# TASK ITEM:
For this exercise, transcribe all the entries exactly as given and omit the images.

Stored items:
....

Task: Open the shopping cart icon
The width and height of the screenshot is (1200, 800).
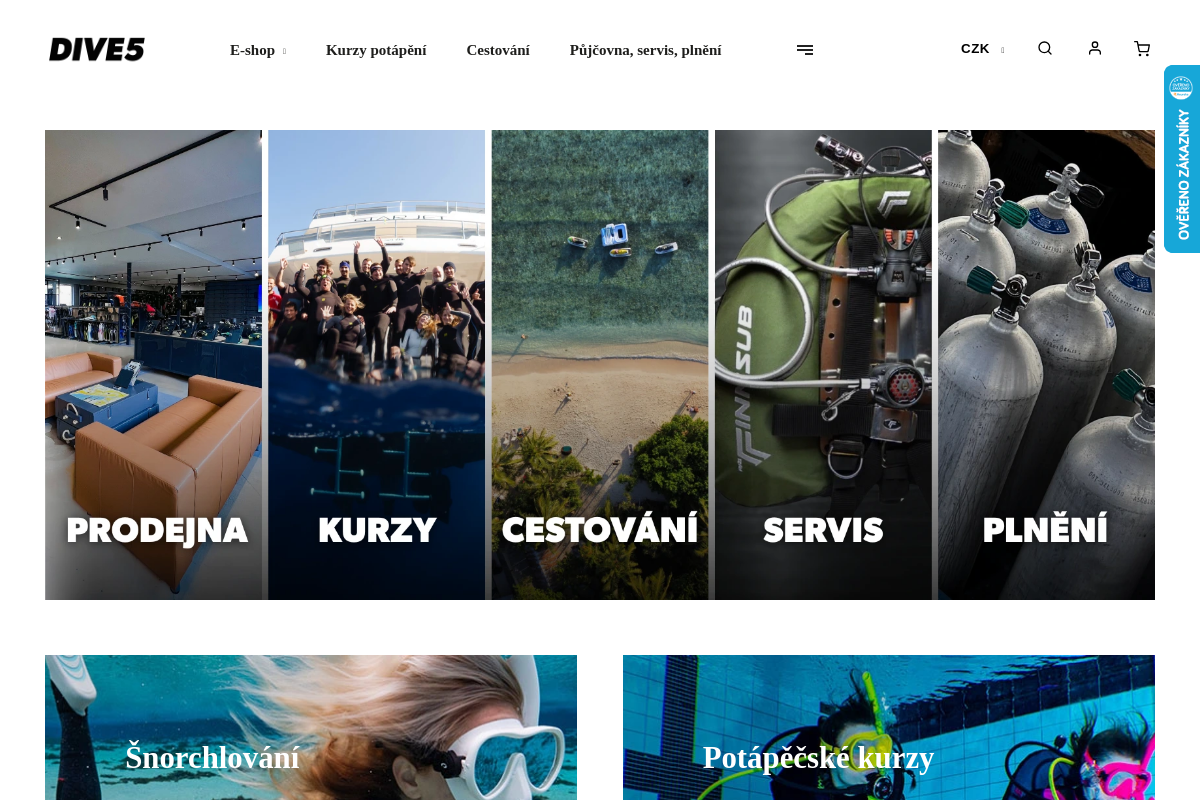Action: coord(1141,48)
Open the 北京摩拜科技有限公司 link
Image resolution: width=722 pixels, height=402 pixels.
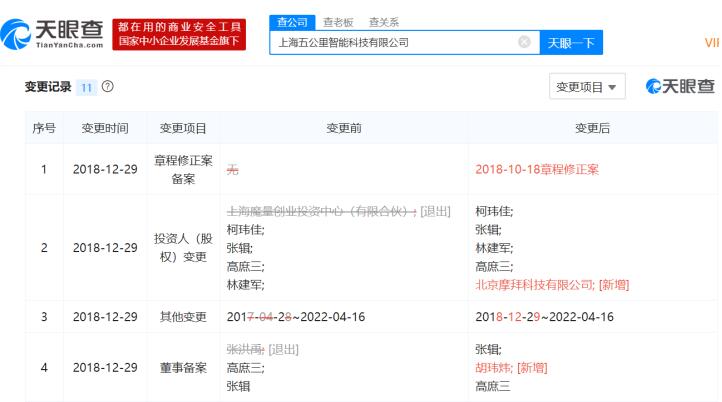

....

# RESPONSE:
Task: Open the shopping cart icon
The width and height of the screenshot is (1200, 800).
Action: coord(1141,48)
Open the 北京摩拜科技有限公司 link
Image resolution: width=722 pixels, height=402 pixels.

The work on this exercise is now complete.